Element and text location data:
►

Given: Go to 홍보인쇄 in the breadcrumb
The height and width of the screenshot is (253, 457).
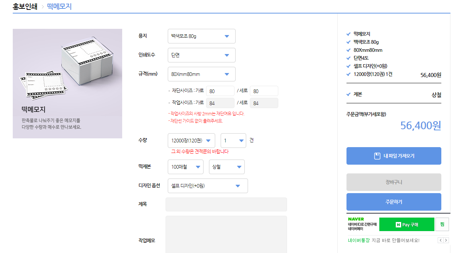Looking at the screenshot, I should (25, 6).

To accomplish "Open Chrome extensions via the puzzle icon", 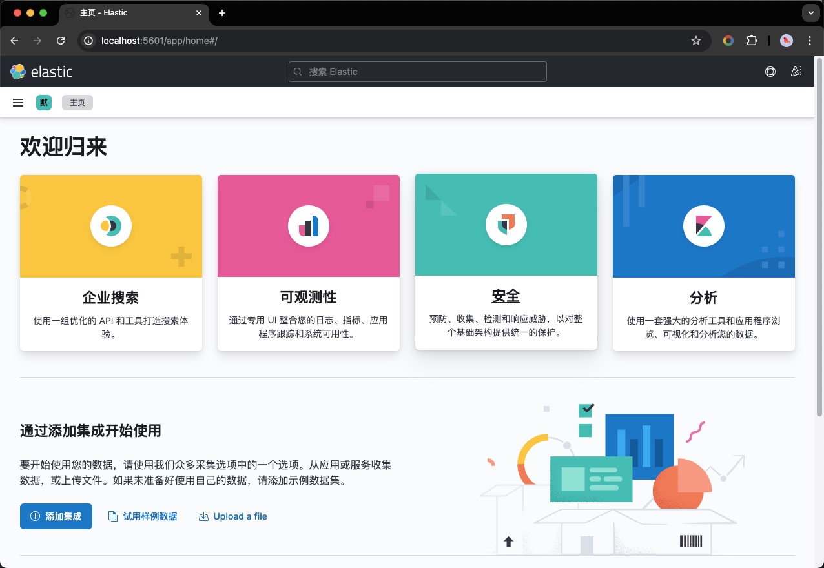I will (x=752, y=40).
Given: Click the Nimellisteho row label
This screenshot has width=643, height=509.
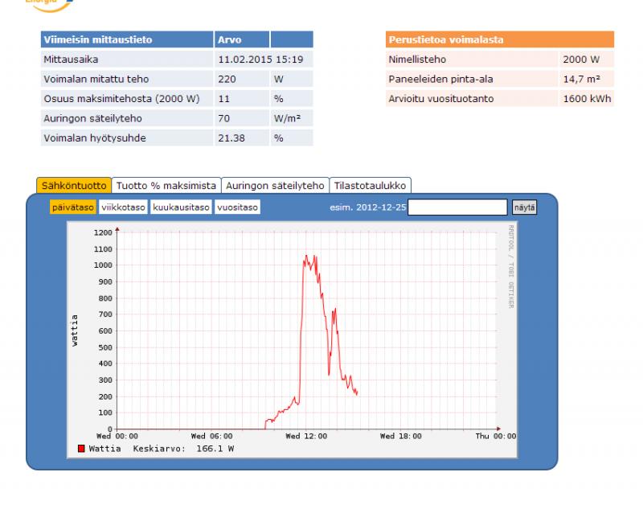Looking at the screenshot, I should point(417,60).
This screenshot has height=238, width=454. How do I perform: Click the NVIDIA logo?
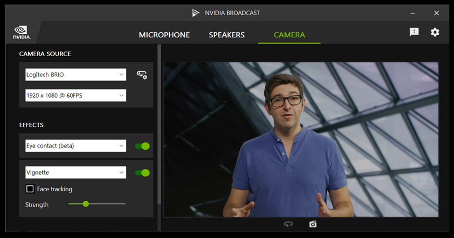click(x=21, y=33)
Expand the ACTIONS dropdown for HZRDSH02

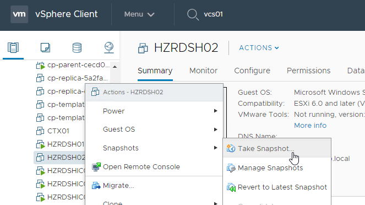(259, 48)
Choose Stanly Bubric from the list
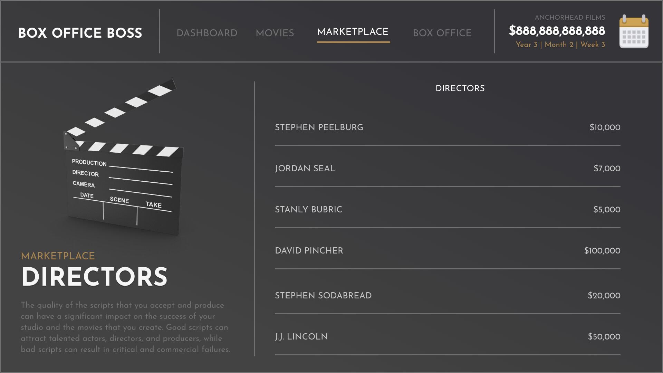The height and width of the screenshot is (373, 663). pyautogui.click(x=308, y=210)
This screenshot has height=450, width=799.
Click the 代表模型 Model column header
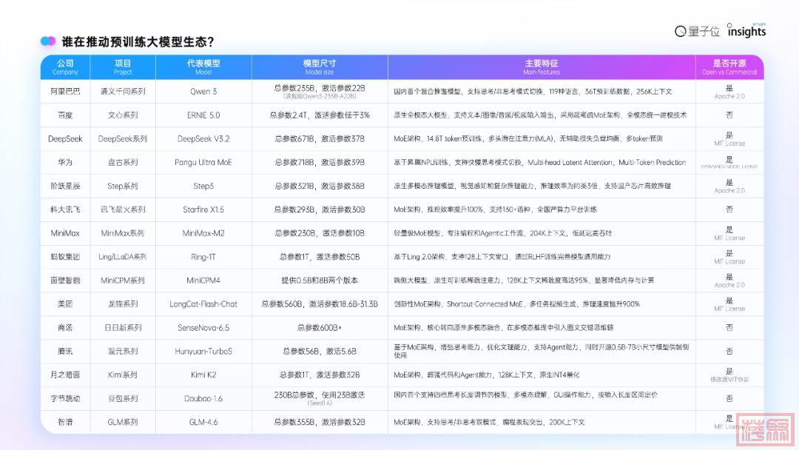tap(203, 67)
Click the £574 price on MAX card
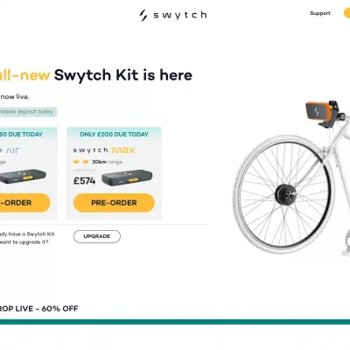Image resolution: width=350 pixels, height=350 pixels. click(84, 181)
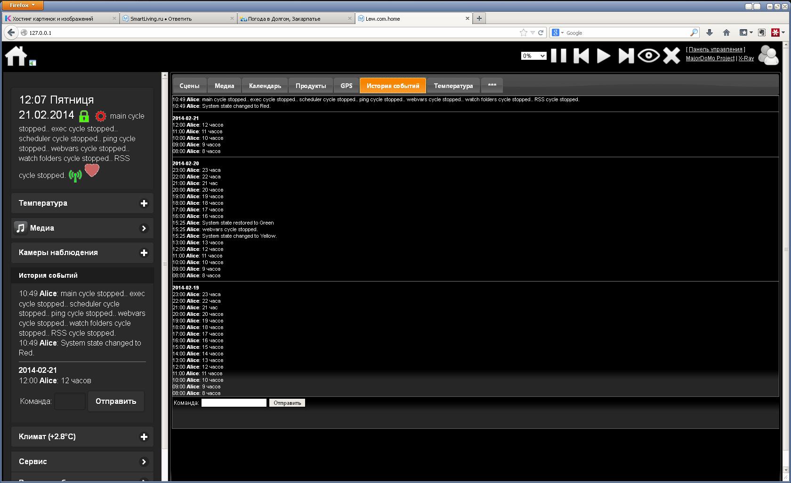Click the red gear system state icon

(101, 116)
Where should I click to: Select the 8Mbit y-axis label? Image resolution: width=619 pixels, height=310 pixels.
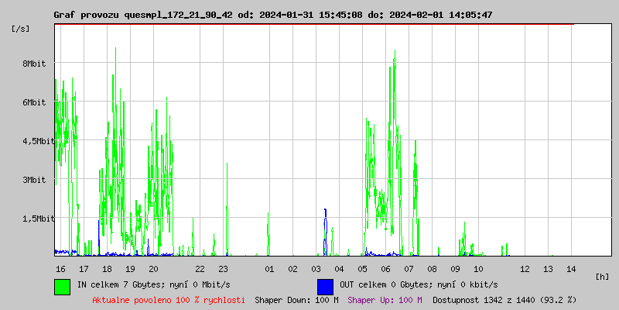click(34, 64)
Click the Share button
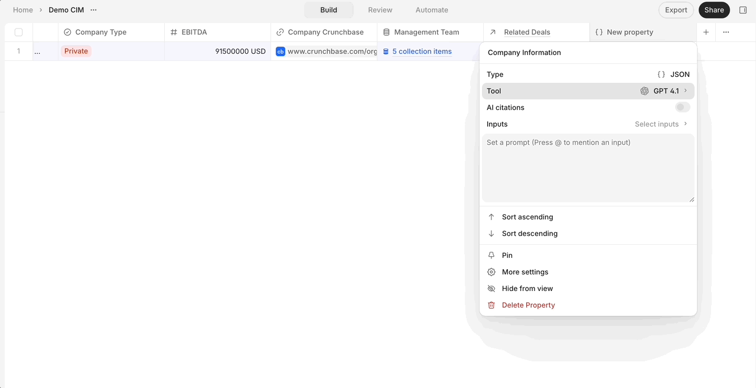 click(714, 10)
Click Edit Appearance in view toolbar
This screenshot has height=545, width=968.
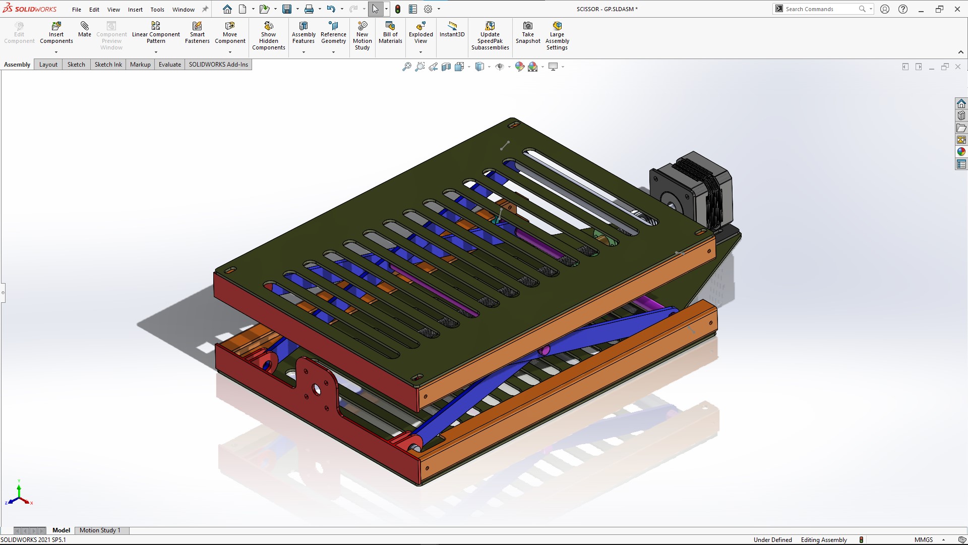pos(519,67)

◄
►

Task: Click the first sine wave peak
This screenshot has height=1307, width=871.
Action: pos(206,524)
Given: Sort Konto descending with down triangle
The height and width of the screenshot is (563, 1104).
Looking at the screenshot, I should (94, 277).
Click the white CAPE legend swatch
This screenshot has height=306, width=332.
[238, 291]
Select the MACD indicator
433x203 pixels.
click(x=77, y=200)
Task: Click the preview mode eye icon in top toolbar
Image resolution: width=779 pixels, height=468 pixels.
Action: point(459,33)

◄

● **TASK DIRECTIONS**: Output unchanged the part of the data above that opens with the line containing "Click the Share button" and closes with the line containing "pos(519,67)", both lines included. Leave the pictures out of your answer.

● **PROBLEM SOLUTION**:
Click the Share button
 click(714, 10)
Click Edit Appearance in view toolbar
This screenshot has height=545, width=968.
pos(519,67)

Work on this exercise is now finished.